Sept chefs communautaires et religieux dirigeant des campagnes de défense de l’environnement à Mindanao font état de harcèlement incessant par des agents militaires. Les groupes autochtones affirment qu’au moins 30 autochtones ont été victimes d’exécutions extra-judiciaires aux Philippines sous le gouvernement Aquino, et que les autres ont de plus en plus peur. Une plainte à propos de ces homicides a été déposée auprès de James Anaya, Rapporteur spécial des Nations Unies sur les droits des peuples autochtones.
Le conflit entourant la mine de TVI à Canatuan, qui remonte à 20 ans, se concentre sur l’affirmation que cette mine détruit un site sacré de l’ethnie subanen. La destruction de Canatuan reflète « le manque total de respect de TVI pour les coutumes et les traditions autochtones, » a déclaré Timuay Jose « Boy » Anoy, chef de l’assemblée subanen locale (« Timuay » signifie « chef » en langue subano; Anoy n’a pas de lien de parenté avec Manda). TVI soutient que la montagne n’est pas sacrée parce qu’elle ne figure pas parmi les sites répertoriés dans l’inventaire du patrimoine dressé par l’Institut historique national.

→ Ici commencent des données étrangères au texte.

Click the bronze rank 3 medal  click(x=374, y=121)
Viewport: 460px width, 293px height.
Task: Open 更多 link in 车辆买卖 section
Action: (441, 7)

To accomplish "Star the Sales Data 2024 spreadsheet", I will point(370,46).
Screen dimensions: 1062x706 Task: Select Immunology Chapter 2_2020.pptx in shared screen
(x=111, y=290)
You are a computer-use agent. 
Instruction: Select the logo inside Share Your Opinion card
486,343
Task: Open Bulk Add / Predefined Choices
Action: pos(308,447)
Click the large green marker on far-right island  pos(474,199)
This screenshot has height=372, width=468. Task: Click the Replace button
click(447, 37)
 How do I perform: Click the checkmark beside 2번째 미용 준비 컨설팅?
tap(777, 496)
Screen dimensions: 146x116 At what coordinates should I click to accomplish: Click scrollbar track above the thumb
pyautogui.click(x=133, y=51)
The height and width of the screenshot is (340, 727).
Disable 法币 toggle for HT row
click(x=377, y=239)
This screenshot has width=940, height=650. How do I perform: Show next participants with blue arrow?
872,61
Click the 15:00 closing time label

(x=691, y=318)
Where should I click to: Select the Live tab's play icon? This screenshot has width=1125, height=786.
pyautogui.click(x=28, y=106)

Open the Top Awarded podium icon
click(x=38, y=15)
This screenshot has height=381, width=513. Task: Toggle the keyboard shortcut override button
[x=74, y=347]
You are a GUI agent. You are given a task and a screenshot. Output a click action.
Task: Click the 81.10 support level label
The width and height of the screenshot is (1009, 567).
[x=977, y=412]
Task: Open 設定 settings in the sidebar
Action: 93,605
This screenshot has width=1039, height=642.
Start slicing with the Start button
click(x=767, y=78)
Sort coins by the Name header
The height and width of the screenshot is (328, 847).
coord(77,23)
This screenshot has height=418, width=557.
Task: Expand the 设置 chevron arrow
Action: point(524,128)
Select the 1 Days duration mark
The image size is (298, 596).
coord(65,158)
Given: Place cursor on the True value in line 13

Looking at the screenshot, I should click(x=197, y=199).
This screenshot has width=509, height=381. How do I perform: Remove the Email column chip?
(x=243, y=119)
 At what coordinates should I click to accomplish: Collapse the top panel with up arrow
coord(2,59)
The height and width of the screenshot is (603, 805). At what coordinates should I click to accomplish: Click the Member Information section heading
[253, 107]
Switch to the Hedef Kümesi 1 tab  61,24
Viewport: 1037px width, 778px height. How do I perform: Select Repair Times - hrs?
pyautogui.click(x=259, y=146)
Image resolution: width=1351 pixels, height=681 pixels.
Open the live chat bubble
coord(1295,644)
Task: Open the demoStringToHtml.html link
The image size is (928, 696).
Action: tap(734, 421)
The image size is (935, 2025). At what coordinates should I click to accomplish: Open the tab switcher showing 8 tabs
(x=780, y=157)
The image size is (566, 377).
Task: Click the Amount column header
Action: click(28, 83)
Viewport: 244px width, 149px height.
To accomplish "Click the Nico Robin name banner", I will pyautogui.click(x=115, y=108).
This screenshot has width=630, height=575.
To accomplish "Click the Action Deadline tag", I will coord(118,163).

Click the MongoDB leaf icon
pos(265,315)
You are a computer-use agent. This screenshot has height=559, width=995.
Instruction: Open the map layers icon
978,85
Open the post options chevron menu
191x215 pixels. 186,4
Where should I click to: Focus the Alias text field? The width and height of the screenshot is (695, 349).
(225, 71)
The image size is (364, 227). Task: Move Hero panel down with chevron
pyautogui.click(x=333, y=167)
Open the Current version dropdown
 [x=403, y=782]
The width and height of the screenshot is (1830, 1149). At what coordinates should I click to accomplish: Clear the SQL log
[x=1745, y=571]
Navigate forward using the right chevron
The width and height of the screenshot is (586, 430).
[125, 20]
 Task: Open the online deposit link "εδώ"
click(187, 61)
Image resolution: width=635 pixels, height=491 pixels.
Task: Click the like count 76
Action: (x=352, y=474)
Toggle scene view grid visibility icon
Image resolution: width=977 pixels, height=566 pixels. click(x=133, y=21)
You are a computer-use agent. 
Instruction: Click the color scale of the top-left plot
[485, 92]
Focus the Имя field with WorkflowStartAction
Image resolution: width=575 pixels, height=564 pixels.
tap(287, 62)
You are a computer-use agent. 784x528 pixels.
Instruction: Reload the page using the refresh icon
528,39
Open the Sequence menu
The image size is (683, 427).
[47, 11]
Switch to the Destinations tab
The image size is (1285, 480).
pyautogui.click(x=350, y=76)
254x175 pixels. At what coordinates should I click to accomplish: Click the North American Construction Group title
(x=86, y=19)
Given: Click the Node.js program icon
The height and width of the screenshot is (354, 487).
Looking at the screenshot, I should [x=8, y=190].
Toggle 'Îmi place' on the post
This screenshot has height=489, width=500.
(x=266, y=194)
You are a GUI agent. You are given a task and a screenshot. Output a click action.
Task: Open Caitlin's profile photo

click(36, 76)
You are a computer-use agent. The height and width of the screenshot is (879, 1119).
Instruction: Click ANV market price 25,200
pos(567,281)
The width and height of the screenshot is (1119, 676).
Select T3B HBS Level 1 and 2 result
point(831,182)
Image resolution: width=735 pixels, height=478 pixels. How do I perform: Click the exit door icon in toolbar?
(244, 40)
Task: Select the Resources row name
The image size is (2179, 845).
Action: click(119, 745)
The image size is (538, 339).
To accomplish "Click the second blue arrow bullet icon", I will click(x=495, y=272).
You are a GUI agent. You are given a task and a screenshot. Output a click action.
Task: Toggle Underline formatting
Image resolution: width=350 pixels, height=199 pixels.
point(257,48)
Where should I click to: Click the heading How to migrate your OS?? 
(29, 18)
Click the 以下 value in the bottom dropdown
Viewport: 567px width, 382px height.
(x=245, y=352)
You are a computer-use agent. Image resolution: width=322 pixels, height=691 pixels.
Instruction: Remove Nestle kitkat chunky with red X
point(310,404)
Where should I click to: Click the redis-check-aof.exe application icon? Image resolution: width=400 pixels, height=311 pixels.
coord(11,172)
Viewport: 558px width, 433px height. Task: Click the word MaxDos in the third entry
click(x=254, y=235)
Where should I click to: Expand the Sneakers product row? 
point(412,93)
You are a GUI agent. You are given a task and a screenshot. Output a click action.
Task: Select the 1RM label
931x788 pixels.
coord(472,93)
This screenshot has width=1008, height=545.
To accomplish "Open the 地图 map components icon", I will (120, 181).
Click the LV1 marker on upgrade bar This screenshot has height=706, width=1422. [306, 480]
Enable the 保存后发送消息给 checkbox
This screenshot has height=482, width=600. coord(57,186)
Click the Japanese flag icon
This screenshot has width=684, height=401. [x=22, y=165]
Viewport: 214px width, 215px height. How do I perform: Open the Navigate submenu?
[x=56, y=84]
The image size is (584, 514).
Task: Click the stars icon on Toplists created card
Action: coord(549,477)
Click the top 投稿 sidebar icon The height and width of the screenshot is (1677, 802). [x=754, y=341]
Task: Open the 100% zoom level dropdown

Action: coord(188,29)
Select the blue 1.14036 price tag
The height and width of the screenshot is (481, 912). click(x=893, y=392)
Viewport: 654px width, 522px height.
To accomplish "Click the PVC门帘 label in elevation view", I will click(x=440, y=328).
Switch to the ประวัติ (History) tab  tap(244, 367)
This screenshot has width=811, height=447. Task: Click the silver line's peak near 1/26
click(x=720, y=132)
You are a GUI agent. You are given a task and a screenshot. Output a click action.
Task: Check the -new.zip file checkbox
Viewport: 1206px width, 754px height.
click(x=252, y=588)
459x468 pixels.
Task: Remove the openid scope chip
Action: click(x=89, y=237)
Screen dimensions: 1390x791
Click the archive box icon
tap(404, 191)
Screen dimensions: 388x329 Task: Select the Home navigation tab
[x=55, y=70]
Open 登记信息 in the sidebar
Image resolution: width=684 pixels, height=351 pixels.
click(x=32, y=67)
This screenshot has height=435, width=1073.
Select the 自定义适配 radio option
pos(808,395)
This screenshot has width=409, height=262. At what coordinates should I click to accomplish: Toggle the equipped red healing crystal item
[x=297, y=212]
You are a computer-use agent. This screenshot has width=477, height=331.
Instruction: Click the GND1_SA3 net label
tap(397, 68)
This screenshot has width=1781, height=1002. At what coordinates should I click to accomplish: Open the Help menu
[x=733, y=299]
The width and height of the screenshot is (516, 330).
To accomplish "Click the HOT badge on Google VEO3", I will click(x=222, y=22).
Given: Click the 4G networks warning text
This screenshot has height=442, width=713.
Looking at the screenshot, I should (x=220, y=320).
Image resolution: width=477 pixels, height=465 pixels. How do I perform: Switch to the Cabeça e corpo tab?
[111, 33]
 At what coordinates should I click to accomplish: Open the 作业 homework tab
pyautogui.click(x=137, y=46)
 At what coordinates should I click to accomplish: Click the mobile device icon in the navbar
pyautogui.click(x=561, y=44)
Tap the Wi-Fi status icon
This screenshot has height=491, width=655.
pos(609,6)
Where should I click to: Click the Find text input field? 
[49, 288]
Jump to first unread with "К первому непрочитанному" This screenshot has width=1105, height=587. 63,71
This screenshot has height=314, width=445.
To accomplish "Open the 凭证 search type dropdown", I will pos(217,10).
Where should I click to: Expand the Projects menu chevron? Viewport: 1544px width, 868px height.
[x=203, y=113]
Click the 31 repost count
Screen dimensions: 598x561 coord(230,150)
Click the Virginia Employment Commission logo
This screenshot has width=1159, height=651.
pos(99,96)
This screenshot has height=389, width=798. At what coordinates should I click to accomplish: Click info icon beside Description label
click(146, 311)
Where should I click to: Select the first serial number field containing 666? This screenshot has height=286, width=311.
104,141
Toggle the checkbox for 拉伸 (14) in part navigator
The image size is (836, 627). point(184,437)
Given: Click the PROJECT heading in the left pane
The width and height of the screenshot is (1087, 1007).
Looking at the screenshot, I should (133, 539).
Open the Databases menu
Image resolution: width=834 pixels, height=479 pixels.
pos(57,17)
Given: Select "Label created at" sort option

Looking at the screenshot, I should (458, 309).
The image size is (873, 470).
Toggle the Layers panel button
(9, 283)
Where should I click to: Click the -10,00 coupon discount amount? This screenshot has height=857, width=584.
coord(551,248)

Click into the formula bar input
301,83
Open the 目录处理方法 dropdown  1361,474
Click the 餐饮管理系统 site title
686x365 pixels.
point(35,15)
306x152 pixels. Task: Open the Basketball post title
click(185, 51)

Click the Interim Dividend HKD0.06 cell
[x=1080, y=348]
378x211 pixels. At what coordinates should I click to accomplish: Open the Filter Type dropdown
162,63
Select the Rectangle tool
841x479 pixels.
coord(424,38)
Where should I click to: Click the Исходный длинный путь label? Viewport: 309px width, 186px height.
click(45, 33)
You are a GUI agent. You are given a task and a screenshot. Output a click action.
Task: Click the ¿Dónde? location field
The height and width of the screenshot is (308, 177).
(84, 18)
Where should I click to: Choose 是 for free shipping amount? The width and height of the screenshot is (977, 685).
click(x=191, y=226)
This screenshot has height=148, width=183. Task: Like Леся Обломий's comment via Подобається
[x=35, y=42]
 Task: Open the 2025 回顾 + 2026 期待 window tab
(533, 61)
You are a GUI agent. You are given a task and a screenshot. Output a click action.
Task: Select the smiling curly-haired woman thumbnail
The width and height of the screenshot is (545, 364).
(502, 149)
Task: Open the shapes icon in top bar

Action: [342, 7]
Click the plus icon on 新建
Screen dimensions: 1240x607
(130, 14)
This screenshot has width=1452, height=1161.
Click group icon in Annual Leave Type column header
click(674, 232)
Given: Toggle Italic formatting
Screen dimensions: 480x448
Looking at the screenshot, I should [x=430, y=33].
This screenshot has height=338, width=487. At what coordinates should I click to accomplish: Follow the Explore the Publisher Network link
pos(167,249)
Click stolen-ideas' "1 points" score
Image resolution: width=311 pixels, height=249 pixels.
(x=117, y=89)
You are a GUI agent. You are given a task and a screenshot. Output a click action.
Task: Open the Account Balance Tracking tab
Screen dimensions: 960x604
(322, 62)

Il y a aussi les préoccupations environnementales. Canatuan est déjà gravement dénudée par suite d’une déforestation réalisée sans discernement et sans réglementation. Bien que la présence des peuples autochtones dans la région ait préservé une partie des terres, l’exploitation minière à ciel ouvert menace ce qu’il reste de la rivière et de la forêt. En août 2012, le mois précédant la mort de son fils, Timuay Manda s’était joint aux évêques catholiques et à des groupes intéressés et avait déposé un acte judiciaire afin de protéger une des dernières parcelles de forêt qui restait dans la Péninsule de Zamboanga. Plusieurs compagnies minières avaient déjà soumis des demandes en vue d’exploiter ces mêmes zones.
D’après le témoignage de villageois entendus devant le parlement britannique, des membres de la communauté, y compris des enfants, qui vivaient à proximité du site de TVI au mont Canatuan, se sont mis à avoir des plaies et des éruptions cutanées. Des pêcheurs locaux ont aussi déclaré à une source de nouvelles catholique qu’ils attrapaient moins de poissons parce que la rivière est maintenant extrêmement polluée (« Subanen » signifie « peuple de la rivière »).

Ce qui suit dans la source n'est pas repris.